E-cigarettes and the teen vaping ‘epidemic’ have been the prime target for Dr Scott Gottlieb during his time as the Food and Drug Administration’s Commissioner, and the proposed guidelines come just days after he announced he will be stepping down next month.
Backed by research that suggests that sweet flavors make e-cigs more appealing to children and teens – among whom vaping rate shave surged in recent years – the proposed guidelines aim to limit youth access to the nicotine products.
Dr Gottlieb and the agency aim to ban the sale of some e-cig flavors altogether while requiring others to get pre-approval from the FDA before hitting the shelves, according to the proposal.
In response to the teen ‘vaping epidemic,’ the outgoing-FDA Commissioner Scott Gottlieb announced proposed guidelines to restrict the sale of sweet e-cigarette flavors on Wednesday
Between 2017 and 2018, the US saw a startling rise in teen vaping.
By last year, 3.6 million youth and teens said that they were current e-cigarette users – a 1.5 million person increase over the prior year.
First marketed as cessation aids, e-cigarettes were quickly picked up by youth and teenagers.
The FDA has particularly gone after Juul, whose devices have several angles of appeal to the younger generation.
Its slim, sleek device closely resembles a USB drive and emits only odorless vapor, making vaping easy to conceal from adults.
Juul also originally made their e-liquids in tempting, sweet flavors like mango, creme and cucumber.
And Juul’s slick marketing campaign featuring young, attractive models who looked like they could themselves be teenagers added to the product’s cache, and theFDA demanded that Juul show evidence that it was shifting the target of its ads.
Though Juul has borne the brunt of the FDA’s wrath, it is by no means the company guilty of fueling teen vaping.
Some have even been critical of the FDA itself for failing to interfere with and regulate e-cigarettes.
In 2016, the agency announced that it would not review e-cigarette products before they were brought to the market – at least not until 2022.
But today, the FDA warning e-cig companies that it can and will examine their products.
‘We’re putting all manufacturers and retailers on notice: you may be subject to FDA enforcement for selling certain flavored [electronic cigarette] products without authorization,’ Dr Gottlieb said in a statement.
‘We’ll prioritize enforcement to prevent the access and appeal of these products to kids.’
The agency has bumped up the deadline for e-cig and e-liquid manufacturers to submit applications to get their flavored products approved by a year.
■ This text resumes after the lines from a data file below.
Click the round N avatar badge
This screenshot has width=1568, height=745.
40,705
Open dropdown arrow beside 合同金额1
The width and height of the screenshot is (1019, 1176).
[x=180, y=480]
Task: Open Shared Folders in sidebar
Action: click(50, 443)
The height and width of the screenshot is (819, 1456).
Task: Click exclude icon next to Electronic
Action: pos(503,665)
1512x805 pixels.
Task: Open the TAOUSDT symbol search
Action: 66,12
Applications now must be in by August 8, 2021.
In the wake of recent research on the widespread use of sweet mini-cigars among teens and youth – especially young people of color – the FDA tacked measures to restrict the sale of these products as well, creating a new guidelines requiring flavored cigars to undergo similar approval processes or be pulled from shelves.
But as far as tobacco- and menthol- flavored e-cigs are concerned, the proposal does not change much.
The FDA will continue to apply its previous guidance to these products, which it views as posing less risk to children and teens.
‘Nobody wants to see children becoming addicted to nicotine,’ Gottlieb said in his statement.
‘We won’t tolerate a whole generation of kids becoming addicted to nicotine as a tradeoff for enabling adults to have unfettered access to these same unreviewed products, and we’ll continue to put the full scope of our regulatory tools against this mounting public health crisis.’